Transmission events from animals-to-humans are rarely detected, except from mink.

The distribution of inferred transmission counts (across 10 replicate trees) in each animal species, in both bootstrap-filtered and unfiltered trees are shown in A the animal-to-human direction, and B the human-to-animal direction. Points are plotted with jitter to avoid overlap.

Table 1
Average inferred transmission events between humans and animals.
Average inferred number of transitions(filtered – unfiltered)Mink(n=1038)Deer(n=134)Cat(n=78)Dog(n=39)
Animal-to-human38.0–112.30.7–1.44.4–4.41.4–1.7
Human-to-animal42.3–65.238.3–55.258.5–68.331.5–35.7

Next, we sought to identify mutations associated with each animal species compared to humans. These mutations could be candidates for species-specific adaptations. Dozens of mutations in the SARS-CoV-2 genome have been reported in association with different animal species (particularly mink; Figure 1b) but it is unclear how many of these associations are statistically significant. To test for significant associations, we conducted GWAS using POUTINE, a method that implicitly controls for viral population structure and linkage (non-independence) between mutations by considering only homoplasic mutations that are identical by state, not identical by descent, and that have occurred independently of multiple times in the SARS-CoV-2 phylogeny (Chen and Shapiro, 2021). We performed a separate GWAS to identify mutations associated with each species and replicated the GWAS on each of the ten replicate trees described above.

We identified numerous SNVs with high statistical significance associated with mink and deer, but none in cats or dogs (Figure 4). In all cases, we used a significance cutoff of a family-wise p<0.05 to correct for multiple hypothesis testing. The mink GWAS revealed three unique SNVs (Table 2). One of these hits appears in all ten replicates and the remaining two appear in at least half of the replicates. All three of these mutations are non-synonymous, including S:N501T which was previously associated with a mink outbreak in the United States (Cai and Cai, 2021). Inspecting the distributions of these GWAS hits across the tree reveals several independent origins. For example, S:N501T occurred independently in The Netherlands, Denmark, Latvia, Lithuania, Spain, France, and the USA (Figure 2—source data 3), explaining the strong association detected by POUTINE. The deer GWAS revealed a total of 26 unique statistically significant SNVs, of which seven appear in all ten replicates, and five in at least half (Table 3). Out of these 26 hits, five are intergenic (within the 5′ and 3′ UTRs) and 12 are synonymous mutations. Notably, 21 of the hits are C>U transition mutations. The seven hits found in all ten replicates clearly occur multiple times independently in different branches of the tree; for example, ORF1ab:N4899I (which affects amino acid 507 of the mature RNA-dependent RNA polymerase protein, nsp12) occurred at least twice independently in both the states of New York and Iowa (Figure 2—source data 4).

Manhattan plots summarizing genome-wide association studies (GWAS) hits in each animal species.

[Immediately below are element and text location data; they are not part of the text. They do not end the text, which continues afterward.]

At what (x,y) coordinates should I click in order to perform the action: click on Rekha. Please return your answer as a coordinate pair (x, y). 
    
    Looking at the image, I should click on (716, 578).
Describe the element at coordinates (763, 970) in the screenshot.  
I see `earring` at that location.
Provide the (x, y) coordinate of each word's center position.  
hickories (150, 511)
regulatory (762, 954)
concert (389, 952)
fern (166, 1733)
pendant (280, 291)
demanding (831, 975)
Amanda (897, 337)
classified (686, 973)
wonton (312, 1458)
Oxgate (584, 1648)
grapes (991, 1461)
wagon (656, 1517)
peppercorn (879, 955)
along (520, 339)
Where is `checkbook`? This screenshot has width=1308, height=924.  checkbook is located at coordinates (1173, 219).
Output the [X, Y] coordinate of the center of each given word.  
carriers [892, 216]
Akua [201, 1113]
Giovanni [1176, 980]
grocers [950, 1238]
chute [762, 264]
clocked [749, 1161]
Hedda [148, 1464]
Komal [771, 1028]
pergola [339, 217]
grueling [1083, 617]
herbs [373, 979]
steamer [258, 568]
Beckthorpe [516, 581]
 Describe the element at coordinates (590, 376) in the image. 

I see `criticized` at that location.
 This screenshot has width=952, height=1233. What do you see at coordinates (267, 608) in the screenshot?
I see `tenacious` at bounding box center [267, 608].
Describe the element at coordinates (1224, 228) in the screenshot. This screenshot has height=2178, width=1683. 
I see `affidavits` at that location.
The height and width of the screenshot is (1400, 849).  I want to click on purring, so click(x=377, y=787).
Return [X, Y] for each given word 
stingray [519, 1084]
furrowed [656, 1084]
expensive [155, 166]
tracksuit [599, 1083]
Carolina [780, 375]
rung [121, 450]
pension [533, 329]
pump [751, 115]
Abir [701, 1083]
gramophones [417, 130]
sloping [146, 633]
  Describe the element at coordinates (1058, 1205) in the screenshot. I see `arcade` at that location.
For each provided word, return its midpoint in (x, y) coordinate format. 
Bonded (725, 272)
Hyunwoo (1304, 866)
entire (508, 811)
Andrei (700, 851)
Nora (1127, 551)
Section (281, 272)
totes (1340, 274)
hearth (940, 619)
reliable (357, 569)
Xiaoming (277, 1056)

In every panel, the x-axis represents the nucleotide position in the Severe Acute Respiratory Syndrome Coronavirus 2 (SARS-CoV-2) reference genome and the y-axis represents the -log10 of the pointwise p-values averaged over replicates. ORFs are shown as alternating shaded bars along the x-axis. Statistically, significant hits with family-wise corrected p-values of lower than 0.05 are shown in red (non-synonymous) or blue (synonymous), while non-statistically significant p-values are in black.

Table 2
Single-nucleotide variants associated with mink by genome-wide association studies (GWAS).

“Pos” refers to the nucleotide position in the reference genome. Homoplasy counts in focal animals (cases), humans (controls), and p-values are averaged across replicates in which the site’s family-wise p-values were <0.05. Where applicable, amino acid positions refer to the polyprotein with mature protein positions in parenthesis. The ‘local transmission odds ratio’ is the result of a Fisher’s exact test of the likelihood that the alternate base (animal-associated minor allele) was enriched in the local human population where the mink sequences bearing the alternate base were sampled (Methods). n.s., not significant. Odds ratio p-value: *<0.05, **<0.01, ***<0.001.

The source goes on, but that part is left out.